Retype everything from "I recently wrote" down to "high school ideas." in the essay on Bukowski's quote and digital life, keeping every word and punctuation mark unchanged.
[START EXCERPT PROVIDED]
I recently wrote an article based on Charles Bukowski’s observations about the state of people in his day, encapsulated within this quote:
I see men assassinated around me every day. I walk through rooms of the dead, streets of the dead, cities of the dead; men without eyes, men without voices; men with manufactured feelings and standard reactions; men with newspaper brains, television souls and high school ideas.
—Charles Bukowski
I agreed with Bukowski. Around us is a world lost to the endless temptations of the always-on digital realms most now have access to.
The prognosis seems bleak, and the effects can already be seen. Lowered attention spans, an inability to cope with boredom, and minds preoccupied with fads and programmed causes, uncritically embraced with the conviction of addicts and zealots.
Worst of all is perhaps the trivialization of our one, fleeting life, its swiftness squandered on mildly amusing videos and nonsense, often with the express intent of killing time. Anything but boredom.
All this from novel technology absent only thirty years ago. Too recent for us to develop strong defences.
We are surely damned.
Hold up, something ain’t right
I see men assassinated around me every day. I walk through rooms of the dead, streets of the dead, cities of the dead...
Bukowski was aware of what society did to people. He saw the failures every day.
Confused and broken, going through the motions. Empty shells, ground down by a heartless system. The assassinated never stood a chance.
Today it is more like assisted suicide than assassination. The phones and the apps drawing in the unwary to a perpetual carousel of low-effort fun. Our ancient neurotransmitters abused to keep the likes coming thick and fast.
Our existence is increasingly managed via technology, with screens keeping reality at arm’s length which both protects and isolates, conspiring to create a facsimile of life while our actual lives unfold at a remove.
This is not progress.
And yet not all are affected. Some are immune to the appeal of smartphones and one-click living. They never bought in to the hype.
The always-on, instant notification, contact-me-anytime culture is relatively new after all, not something we have had much time to adapt to. Not everyone takes to it.
Many still remember a time when they were uncontactable just by leaving the house. Now we have inverted this; we hide at home like hermits but take calls in supermarkets and parks like we are presidents managing world affairs.
A cultural memory of being unreachable lingers even in those too young to remember such a world. How did we end up here?
Others are aware of the rot and use strategies to mitigate the worst effects. They ration screen time or use basic phones to avoid temptation.
Even among those who succumb is a growing sense of the absurdity of our predicament. The fear of missing out, the loss of control over one’s mind, the shallowness, accomplishing nothing while entranced by fluff.
And the hangovers; the post-binge realization you lost an afternoon to things you can’t even remember. It all adds up, the accumulation of nothingness gets to some, it makes them think.
Plenty wish to curtail their indulgences. Some even hijack the same mediums they abuse to educate other addicts on different currents they could consider: anti-consumerism, minimalism, essentialism, mindfulness, reconnecting with nature, living small and wanting less; it is all there and it is reaching many exhausted with the dopamine treadmill they can’t quite get off.
These efforts are easy for cynics to dismiss, but they are triggered by an important consideration, an awareness something is wrong.
So even among the lost, the worst of the bunch, wandering adrift inside their digital wasteland of manipulated news, celebrity fashion and porn, many search for a way back to the beforetime. They haven’t been assassinated yet.
[END EXCERPT PROVIDED]
[START GIVEN MATERIAL]
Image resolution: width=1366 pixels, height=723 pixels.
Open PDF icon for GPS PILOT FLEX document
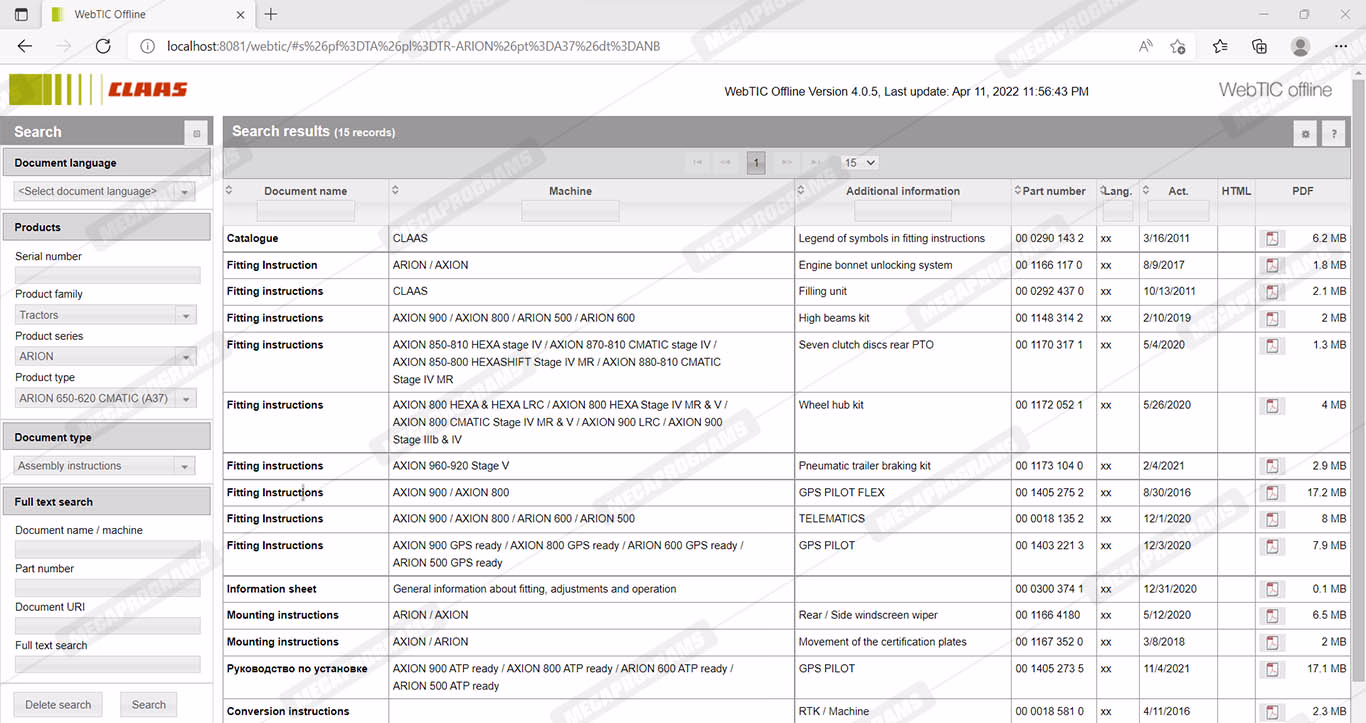(x=1272, y=493)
[END GIVEN MATERIAL]
■ PROBLEM SOLUTION
I recently wrote an article based on Charles Bukowski’s observations about the state of people in his day, encapsulated within this quote:
I see men assassinated around me every day. I walk through rooms of the dead, streets of the dead, cities of the dead; men without eyes, men without voices; men with manufactured feelings and standard reactions; men with newspaper brains, television souls and high school ideas.